The Physics Division has recently been migrating to a new network infrastructure. Besides being faster and more up-to-date, the new network infrastructure allows the Division to more fully comply with the cyber-security rules here at Argonne. Specifically, the network hardware supports segmentation of the network into zones. For the purpose of this discussion, there are 2 zones in the Division--a PHY zone and a visitor zone.

The cyber-security rules issued by the laboratory in compliance with DOE regulations require that all machines in the PHY zone be installed, configured, and administered by an approved ANL systems administrator. Machines that are not administered by an approved ANL administrator are considered to be visitor machines and must be connected into the visitor zone. The visitor zone provides internet connectivity, but from the lab's network perspective, is considered non-ANL, untrusted, and off-site. This means that a visitor machine has limited access to lab and divisional network resources.
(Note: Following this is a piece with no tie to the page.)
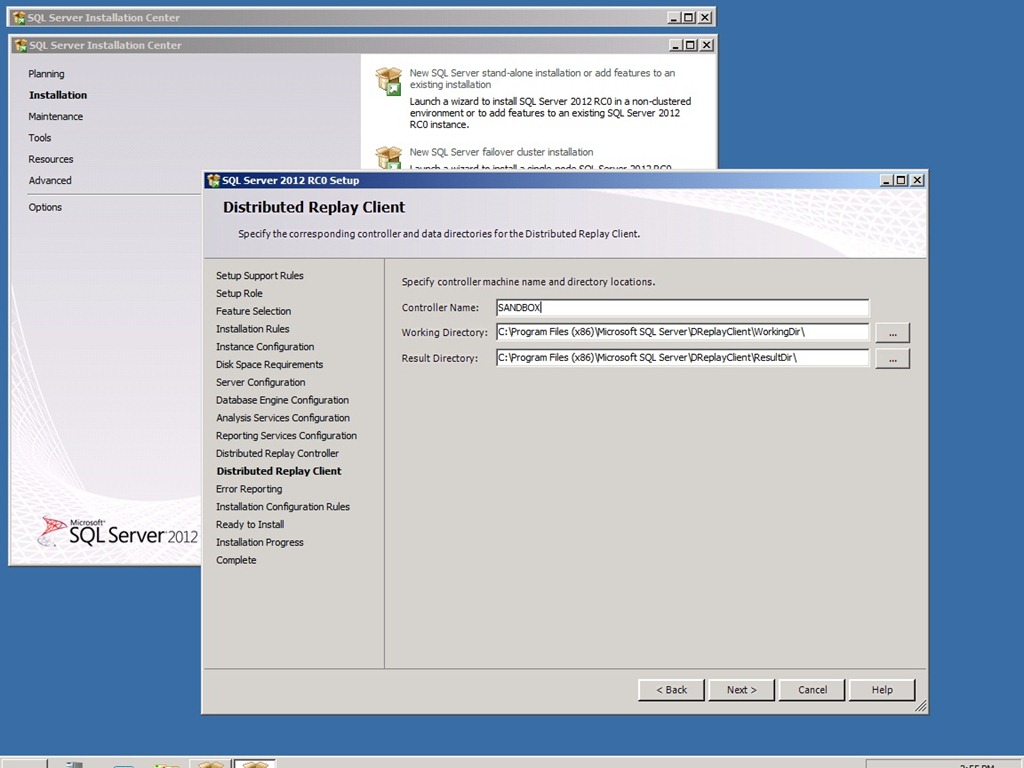Image resolution: width=1024 pixels, height=768 pixels.
Task: Click the Result Directory path field
Action: [682, 358]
As part of ongoing efforts to improve our compliance with the ANL cyber-security rules, the Division is proposing to implement the following rule:

A machine connected to PHY network zone must be administered by an approved ANL systems administrator.
There are, of course, many aspects to implementing this policy. For example, its implementation requires the upgrade of all PC's to Windows 2000 or to the equivalent system for the Apple-based systems. In addition, a number of modifications to the Division's systems will have to be made to allow access to printers and to web-based facilities from the visitors network. More details are given on the web at
http://www.phy.anl.gov/computers/admins.html>
We welcome comments and suggestions regarding this policy and its implementation by September 23 at the latest. Please send email to compsteer@phy.anl.gov. If you require technical clarification, you should send email to teh@phy.anl.gov.

Thank you.


The Visitor Zone

The visitor zone was conceived as a compromise between Argonne's traditional open-access networks and current DOE mandates regarding cyber-security. It provides network connectivity for non-ANL machines while limiting their access to Argonne's network resources via prescribed channels. Visitor machines are not assigned anl.gov names and there are likely legal liabilities that Argonne avoids by doing so.
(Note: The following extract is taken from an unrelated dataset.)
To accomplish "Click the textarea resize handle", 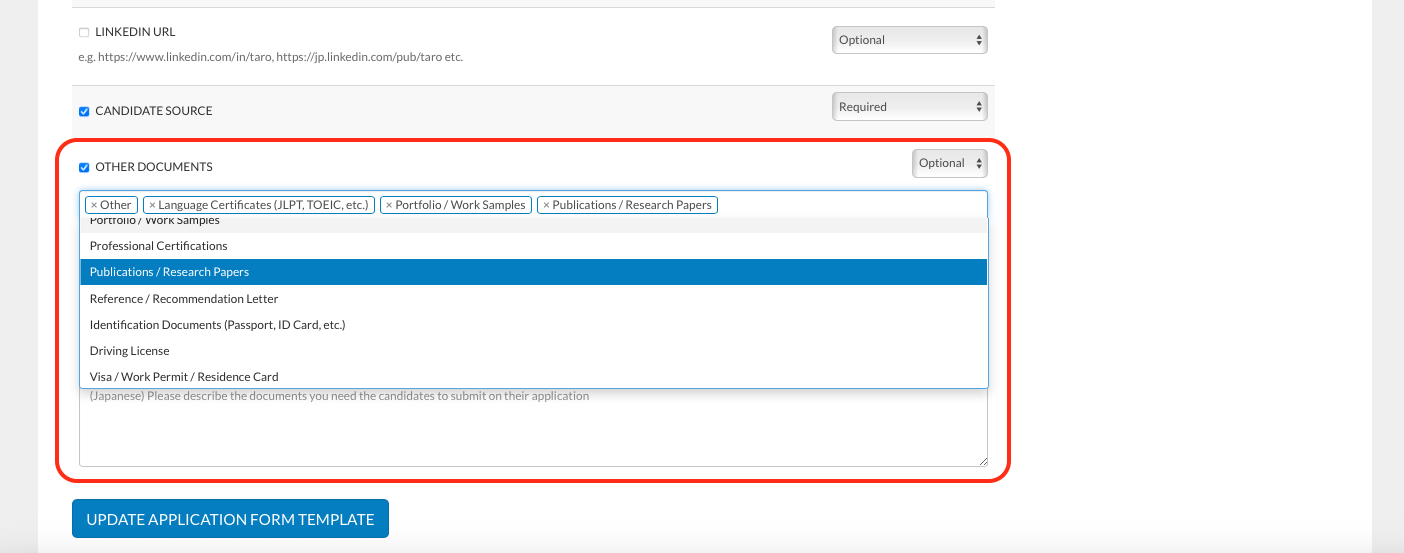I will click(x=983, y=461).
While it provides full network connectivity, the visitor zone also limits access to the division's PHY networks and in general to other lab-wide network resources. For example, the division's resources on the PHY network cannot be shared with machines on the visitor net. That is, file shares, printers, etc., are not accessible by visitor machines. However, resources on the visitor network are fully accessible from machines on the PHY network, provided the individual resource is configured for access.

The Physics Division will set up some resources on its visitor network to support basic computing. An obvious example is printing. Access to other lab-wide resources can made available via proxy servers. The specific proxy services will be set up on a as-need basis and will be reviewed to make certain they do not violate cyber-security rules.

The PHY Zone

The rule mainly affects users of Windows and Macintosh computers who currently have administrative control of their assigned machines. Simply put, the rule requires that users relinquish these privileges. In return, the division will assign an administrator who will be responsible for properly configuring and maintaining the machine securely for the user.

In order for administrators to carry out their responsibilities, the machine's operating system must support the concept of a privileged user. This means that Windows machines must be upgraded to Windows 2000 or later. Similarly, MacOS machines must be upgraded to MacOS X. Earlier versions of these OSes will be phased out. These machines will then be configured to have a privileged administrator account and non-privileged user accounts.

If, for some reason, the machine cannot be made to conform to the rule, then it will be disconnected from the PHY network zone and relocated to the visitor zone.

The task of implementing this rule is expected to take several months. The division has set a goal of completing its implementation within a year, but will make every effort to be done within six months.

Personal machines

Since ANL has no legal jurisdiction over personal machines, they go, by default, into the visitor zone. A user is permitted to have a personal machine connected to the PHY zone as long as he agrees to relinquish administrative control over his machine and grants it solely to an ANL approved systems administrator.